-- Opening Marker --

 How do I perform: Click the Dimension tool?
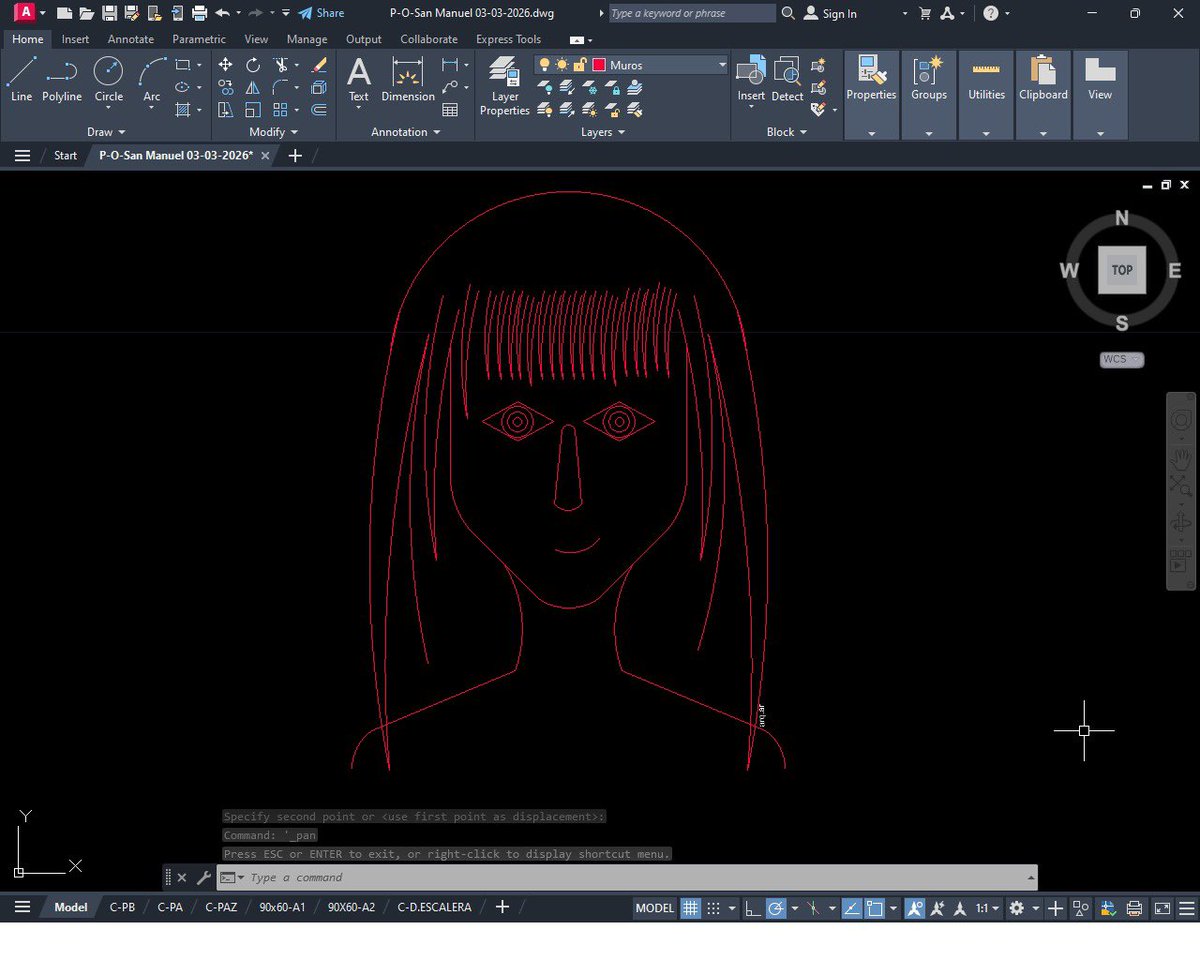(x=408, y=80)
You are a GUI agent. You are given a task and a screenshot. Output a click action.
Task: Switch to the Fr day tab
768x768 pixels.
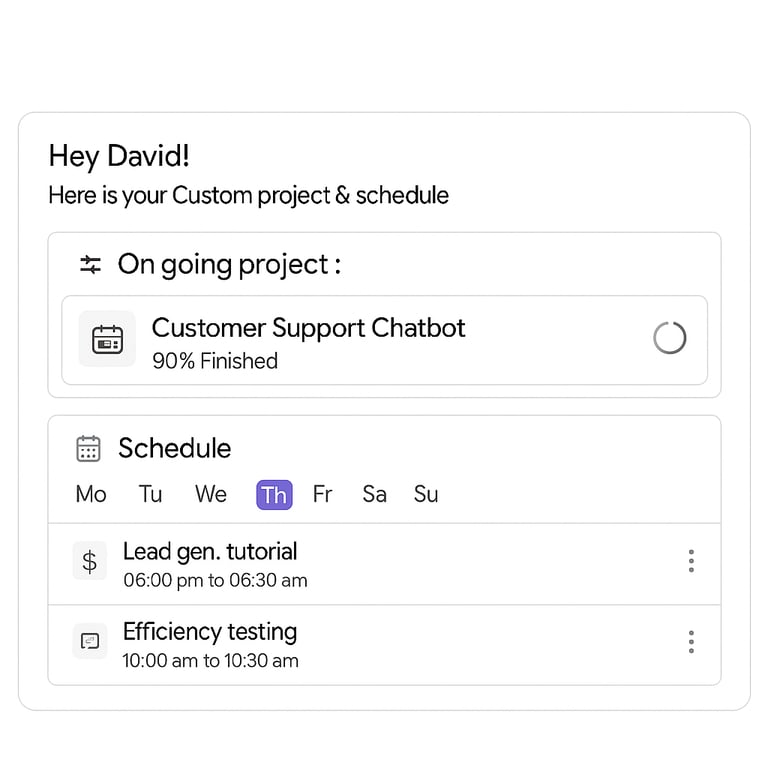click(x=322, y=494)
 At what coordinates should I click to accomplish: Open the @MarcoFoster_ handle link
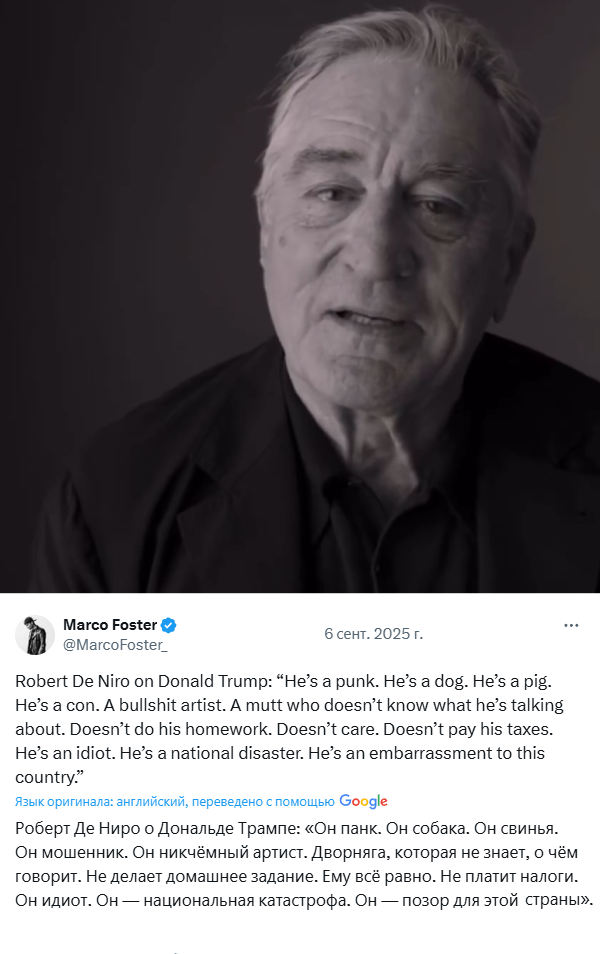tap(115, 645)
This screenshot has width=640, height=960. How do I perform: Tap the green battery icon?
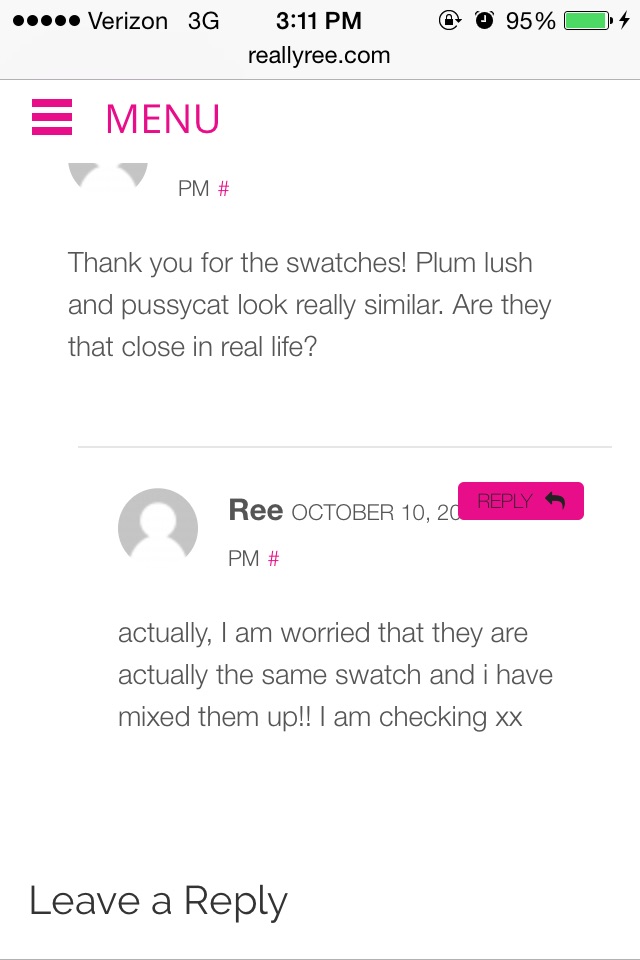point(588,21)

-- Closing Marker --

_TASK DESCRIPTION_:
For the records above, output each one exactly and skip any image.

_TASK SOLUTION_:
 How do I perform: Click the Dimension tool?
(x=408, y=80)
You are a GUI agent. You are given a task and a screenshot. Output a click action.
Task: Switch to the Fr day tab
768x768 pixels.
click(x=322, y=494)
 At what coordinates should I click to accomplish: Open the @MarcoFoster_ handle link
tap(115, 645)
This screenshot has width=640, height=960. How do I perform: Tap the green battery icon?
point(588,21)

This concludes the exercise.